Как утомительна быстрая ходьба по комнате! Две крошечные фразы. Семь слов очевидности, и более ни звука. Он уже не сможет сказать: «Я тебя не так понял». Он уже не сможет спросить: «Что ты имеешь в виду?» Ибо понять иначе, придать иной смысл, помимо главного и единственного, невозможно.
«Сестра Лида неравнодушна к тебе. А ты?»
Нет-нет, только не это. Он станет разуверять меня. Станет целовать. Я буду реветь, не в силах оторваться от него. Реветь и думать: «Все ложь, ложь, ложь».
Не то, не о том. Лучше всего мне подъехать к ней на квартиру. И вот тогда…
Ада сует руки в карманы брюк. Тогда… Впрочем, что будет тогда, представить сложно.

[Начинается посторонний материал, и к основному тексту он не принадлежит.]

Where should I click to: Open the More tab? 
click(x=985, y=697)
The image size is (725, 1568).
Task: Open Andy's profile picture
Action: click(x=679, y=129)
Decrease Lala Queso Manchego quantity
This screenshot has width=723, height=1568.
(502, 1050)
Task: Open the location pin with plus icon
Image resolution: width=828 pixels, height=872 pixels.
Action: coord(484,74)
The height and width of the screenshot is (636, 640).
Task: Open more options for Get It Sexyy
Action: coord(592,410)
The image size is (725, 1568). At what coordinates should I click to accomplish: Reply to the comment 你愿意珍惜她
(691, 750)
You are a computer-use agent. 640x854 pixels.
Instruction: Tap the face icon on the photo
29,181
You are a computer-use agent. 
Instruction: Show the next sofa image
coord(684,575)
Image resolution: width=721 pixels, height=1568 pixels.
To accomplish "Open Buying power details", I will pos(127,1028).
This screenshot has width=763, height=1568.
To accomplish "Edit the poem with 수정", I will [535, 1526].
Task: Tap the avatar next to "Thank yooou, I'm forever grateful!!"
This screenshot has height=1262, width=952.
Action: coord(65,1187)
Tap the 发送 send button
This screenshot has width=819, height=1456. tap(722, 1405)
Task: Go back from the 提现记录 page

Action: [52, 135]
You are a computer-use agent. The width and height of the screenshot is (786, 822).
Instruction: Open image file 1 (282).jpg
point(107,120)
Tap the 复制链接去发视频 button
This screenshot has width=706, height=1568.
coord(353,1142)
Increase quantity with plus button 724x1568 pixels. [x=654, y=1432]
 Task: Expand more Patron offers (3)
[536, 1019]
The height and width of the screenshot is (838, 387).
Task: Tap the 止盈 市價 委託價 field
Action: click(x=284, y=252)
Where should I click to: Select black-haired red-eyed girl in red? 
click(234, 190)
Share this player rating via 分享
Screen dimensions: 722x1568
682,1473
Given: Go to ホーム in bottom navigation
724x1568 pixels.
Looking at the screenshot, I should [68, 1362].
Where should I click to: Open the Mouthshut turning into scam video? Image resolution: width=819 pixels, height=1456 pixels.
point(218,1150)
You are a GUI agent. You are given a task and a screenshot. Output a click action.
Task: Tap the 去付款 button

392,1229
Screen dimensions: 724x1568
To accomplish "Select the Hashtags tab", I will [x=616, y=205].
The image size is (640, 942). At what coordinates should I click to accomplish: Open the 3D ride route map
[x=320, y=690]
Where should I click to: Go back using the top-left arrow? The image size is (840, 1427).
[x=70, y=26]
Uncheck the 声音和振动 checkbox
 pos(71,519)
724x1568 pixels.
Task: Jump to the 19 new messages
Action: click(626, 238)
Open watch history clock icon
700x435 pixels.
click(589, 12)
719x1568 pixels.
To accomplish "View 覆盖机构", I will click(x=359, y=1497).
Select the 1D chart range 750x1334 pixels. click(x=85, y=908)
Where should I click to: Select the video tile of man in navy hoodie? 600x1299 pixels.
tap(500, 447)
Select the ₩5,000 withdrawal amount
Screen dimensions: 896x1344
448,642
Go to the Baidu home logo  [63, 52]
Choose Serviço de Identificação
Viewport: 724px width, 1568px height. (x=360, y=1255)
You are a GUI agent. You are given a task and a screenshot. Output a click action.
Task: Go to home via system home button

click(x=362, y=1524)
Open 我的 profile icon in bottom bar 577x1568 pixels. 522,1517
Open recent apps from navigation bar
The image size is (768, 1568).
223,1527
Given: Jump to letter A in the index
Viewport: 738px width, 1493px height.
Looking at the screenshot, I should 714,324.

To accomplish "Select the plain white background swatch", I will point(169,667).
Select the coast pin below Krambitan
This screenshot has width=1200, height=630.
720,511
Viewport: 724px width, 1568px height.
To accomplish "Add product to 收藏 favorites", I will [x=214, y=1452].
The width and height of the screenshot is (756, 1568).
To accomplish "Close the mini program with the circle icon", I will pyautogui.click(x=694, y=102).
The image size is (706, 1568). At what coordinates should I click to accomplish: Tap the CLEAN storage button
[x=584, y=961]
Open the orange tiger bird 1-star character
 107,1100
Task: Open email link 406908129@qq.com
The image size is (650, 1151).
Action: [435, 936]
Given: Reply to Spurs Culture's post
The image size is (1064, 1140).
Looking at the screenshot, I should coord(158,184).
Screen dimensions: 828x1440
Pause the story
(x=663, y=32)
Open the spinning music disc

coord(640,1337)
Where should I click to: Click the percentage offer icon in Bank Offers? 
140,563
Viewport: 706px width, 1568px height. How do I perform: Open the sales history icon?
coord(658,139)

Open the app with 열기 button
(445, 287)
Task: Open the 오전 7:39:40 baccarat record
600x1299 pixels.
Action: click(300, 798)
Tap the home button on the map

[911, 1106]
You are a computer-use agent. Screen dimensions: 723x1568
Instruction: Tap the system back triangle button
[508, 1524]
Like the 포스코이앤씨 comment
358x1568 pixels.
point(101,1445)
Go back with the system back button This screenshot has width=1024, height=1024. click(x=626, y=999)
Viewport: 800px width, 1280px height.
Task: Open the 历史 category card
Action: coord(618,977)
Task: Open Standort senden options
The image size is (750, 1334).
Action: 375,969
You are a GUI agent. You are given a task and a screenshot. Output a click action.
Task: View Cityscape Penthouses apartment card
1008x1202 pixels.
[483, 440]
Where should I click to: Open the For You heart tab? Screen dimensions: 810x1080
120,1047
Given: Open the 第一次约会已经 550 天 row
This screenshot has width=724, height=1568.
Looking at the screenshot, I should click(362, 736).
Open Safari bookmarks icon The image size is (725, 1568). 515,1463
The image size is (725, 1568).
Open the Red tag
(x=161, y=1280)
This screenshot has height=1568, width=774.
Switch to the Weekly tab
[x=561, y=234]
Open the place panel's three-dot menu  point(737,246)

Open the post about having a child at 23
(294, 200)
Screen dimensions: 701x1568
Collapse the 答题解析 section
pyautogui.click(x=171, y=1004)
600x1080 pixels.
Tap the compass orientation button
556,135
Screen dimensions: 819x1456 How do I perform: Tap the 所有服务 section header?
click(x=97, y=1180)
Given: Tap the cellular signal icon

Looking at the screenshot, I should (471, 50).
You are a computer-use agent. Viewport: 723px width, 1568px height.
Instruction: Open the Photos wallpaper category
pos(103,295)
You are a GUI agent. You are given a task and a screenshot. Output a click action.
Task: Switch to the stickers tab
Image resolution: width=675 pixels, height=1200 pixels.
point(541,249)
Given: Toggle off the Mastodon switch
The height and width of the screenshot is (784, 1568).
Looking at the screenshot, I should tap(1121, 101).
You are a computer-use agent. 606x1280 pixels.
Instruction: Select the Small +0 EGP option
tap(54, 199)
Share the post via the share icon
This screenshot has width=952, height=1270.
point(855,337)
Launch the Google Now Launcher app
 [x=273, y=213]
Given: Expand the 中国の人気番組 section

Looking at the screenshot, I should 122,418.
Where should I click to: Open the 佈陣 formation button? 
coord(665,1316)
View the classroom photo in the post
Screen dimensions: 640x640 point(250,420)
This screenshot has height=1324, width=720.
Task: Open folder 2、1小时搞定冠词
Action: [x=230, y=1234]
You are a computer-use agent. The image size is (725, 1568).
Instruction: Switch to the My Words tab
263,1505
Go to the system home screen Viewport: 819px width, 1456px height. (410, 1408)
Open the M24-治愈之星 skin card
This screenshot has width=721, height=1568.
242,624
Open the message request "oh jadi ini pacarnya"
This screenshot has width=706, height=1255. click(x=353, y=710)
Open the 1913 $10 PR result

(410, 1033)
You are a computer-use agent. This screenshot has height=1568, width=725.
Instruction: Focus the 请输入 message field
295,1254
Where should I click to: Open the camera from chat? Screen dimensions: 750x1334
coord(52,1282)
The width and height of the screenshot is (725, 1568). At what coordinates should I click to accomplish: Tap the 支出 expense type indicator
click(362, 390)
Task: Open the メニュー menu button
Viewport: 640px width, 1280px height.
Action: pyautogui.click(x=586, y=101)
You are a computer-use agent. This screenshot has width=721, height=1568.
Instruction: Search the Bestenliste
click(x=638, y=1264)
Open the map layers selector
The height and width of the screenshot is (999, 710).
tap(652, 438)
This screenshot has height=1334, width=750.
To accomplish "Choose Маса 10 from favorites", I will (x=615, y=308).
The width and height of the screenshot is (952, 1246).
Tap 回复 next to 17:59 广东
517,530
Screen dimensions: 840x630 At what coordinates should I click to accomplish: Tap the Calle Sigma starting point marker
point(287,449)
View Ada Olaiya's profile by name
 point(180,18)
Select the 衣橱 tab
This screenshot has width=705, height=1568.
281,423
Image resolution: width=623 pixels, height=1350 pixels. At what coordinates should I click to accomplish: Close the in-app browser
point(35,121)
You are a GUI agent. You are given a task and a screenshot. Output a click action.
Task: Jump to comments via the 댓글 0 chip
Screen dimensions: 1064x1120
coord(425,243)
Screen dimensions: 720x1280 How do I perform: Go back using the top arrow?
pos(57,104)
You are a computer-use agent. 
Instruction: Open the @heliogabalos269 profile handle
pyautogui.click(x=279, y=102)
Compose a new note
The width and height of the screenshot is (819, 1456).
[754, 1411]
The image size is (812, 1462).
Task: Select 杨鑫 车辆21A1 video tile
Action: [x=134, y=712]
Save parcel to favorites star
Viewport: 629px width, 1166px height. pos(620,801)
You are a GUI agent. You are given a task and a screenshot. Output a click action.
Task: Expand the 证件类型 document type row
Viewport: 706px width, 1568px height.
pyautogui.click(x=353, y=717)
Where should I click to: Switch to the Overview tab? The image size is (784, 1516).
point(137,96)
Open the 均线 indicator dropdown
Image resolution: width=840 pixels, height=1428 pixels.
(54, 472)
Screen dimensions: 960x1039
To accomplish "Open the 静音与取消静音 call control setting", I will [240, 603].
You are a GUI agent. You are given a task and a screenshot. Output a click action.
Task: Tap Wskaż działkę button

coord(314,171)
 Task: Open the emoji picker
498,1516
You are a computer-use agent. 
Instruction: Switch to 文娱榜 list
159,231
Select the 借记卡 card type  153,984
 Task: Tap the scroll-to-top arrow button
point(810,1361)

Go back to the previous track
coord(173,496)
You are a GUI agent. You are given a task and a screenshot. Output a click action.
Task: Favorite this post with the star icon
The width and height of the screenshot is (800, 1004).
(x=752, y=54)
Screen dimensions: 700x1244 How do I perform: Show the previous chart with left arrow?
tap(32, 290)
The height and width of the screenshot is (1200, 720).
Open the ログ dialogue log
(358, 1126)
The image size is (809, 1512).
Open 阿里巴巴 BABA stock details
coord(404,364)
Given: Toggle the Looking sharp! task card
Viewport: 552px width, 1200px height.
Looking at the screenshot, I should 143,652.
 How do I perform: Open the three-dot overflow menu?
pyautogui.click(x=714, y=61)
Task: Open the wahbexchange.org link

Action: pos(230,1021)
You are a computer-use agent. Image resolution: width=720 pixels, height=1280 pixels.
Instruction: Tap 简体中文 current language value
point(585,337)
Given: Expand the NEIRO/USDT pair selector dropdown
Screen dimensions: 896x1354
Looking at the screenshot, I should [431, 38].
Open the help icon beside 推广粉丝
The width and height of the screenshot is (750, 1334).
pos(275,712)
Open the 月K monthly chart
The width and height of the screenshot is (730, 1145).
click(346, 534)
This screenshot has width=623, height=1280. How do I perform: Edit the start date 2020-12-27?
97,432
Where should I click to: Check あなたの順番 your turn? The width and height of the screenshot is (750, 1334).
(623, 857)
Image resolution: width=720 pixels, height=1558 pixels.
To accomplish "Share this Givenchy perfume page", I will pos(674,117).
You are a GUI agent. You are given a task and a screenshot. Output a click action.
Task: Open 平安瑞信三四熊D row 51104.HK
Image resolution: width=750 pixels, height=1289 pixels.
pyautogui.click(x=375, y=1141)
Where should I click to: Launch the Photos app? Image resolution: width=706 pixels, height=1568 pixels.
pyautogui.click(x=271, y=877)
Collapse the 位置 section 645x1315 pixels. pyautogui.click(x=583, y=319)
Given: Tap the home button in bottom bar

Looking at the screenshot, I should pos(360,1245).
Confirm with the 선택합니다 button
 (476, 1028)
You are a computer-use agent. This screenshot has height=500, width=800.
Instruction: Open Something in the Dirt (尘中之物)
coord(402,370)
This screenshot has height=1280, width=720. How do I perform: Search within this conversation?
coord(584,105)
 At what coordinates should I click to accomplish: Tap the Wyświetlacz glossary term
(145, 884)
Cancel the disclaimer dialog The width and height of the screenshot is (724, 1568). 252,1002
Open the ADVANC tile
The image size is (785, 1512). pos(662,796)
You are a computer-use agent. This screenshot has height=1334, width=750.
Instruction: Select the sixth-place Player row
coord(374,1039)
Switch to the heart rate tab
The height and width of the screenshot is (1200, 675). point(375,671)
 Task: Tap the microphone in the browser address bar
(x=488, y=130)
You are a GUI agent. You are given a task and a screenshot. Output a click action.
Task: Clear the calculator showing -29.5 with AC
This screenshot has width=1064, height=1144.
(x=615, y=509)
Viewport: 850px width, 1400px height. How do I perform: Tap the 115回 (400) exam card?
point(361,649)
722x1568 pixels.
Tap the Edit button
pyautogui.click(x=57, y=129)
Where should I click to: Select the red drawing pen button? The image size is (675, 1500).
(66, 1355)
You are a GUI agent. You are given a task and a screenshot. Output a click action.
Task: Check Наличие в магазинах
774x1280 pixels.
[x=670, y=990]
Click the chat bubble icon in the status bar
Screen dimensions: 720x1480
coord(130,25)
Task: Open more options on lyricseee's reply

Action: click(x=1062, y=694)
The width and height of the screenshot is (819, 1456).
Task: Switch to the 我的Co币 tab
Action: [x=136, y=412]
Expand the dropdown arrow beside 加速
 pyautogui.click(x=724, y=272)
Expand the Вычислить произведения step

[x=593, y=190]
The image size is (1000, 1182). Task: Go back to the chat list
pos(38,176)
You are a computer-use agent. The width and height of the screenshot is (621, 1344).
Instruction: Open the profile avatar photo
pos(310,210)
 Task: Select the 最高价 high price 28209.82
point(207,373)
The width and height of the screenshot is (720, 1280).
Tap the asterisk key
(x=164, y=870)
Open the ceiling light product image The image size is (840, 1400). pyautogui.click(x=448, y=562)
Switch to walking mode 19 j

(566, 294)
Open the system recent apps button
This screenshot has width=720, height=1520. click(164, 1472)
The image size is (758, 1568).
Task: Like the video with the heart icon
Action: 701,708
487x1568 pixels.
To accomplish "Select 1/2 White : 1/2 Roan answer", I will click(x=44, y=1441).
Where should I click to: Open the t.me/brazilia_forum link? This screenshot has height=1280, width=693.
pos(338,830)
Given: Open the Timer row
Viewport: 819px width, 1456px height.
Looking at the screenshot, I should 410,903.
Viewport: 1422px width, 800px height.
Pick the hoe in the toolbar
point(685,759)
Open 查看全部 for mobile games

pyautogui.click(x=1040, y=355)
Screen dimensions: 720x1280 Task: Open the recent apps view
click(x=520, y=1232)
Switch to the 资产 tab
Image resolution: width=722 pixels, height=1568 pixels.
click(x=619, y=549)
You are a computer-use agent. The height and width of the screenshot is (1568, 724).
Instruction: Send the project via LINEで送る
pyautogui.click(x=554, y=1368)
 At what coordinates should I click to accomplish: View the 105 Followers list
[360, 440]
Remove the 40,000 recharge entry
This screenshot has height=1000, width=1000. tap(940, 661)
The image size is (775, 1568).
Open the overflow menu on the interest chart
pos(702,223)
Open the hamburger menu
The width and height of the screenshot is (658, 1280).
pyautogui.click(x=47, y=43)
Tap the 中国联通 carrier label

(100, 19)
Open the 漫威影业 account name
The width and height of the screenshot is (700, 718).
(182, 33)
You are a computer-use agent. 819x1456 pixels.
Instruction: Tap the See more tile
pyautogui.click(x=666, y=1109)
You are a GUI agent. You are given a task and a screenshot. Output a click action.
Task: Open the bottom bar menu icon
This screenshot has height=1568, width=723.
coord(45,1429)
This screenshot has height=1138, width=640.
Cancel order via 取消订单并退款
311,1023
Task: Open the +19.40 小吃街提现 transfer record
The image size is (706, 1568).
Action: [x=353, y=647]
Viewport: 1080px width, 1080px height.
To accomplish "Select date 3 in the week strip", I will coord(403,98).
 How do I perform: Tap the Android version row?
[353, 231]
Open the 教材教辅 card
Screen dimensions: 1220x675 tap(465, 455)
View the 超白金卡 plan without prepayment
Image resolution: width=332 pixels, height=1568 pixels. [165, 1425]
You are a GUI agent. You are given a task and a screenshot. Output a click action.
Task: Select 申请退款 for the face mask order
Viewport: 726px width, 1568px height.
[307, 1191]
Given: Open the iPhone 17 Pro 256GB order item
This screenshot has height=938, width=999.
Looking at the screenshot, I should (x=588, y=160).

Ада начинает нервничать. И теперь уже все мысли раскручивались в обратном порядке: виноват папа; сестра Лида, человек коварный, невыносимый; Кеша — эгоист.
Если и должно кого-то жалеть, так это ее. Уступать незачем — все потеряно, все. Ада видит себя человеком обиженным, безответной жертвой. Разговор с папой, Кешины объяснения. Собственно, объяснения уже изменить ничего не могут.
«Поздно, — скажет Ада, — поздно. Уходи». Нет, не так. На дверь ему укажет папа. А она будет смеяться ему в лицо резким, отрывистым смехом. А потом явится сестра Лида. И папа, схватившись за голову, будет бегать по комнате.
«Я старый человек», — застонет папа. Но ей наплевать на папину истерику. «Молчание равнозначно соучастию. Ты был соучастником». Она не сможет этого выговорить спокойно, она закричит. Папа побледнеет: «Девочка моя, ты сошла с ума».
А ее уже не удержать. Понесло, закрутилось: «Твоя старшая дочь — шлюха. Умная, коварная шлюха!»
— Господи, — Ада устало вытирает вспотевший лоб. Зеркало. Комната в зеркале. И маятник часов выскакивает из темноты и возвращается туда ежесекундно. Бормотание глухое, торопливое: «Ничего нет, ничего нет. Все враки, бред собачий. Кеше проще. У него работа. У него на переживания и времени не хватает. А может, он и не переживает вовсе».
Кинулась к столу, вывернула ящик. Кешины письма. Ада знает их наизусть. Семь безответных писем.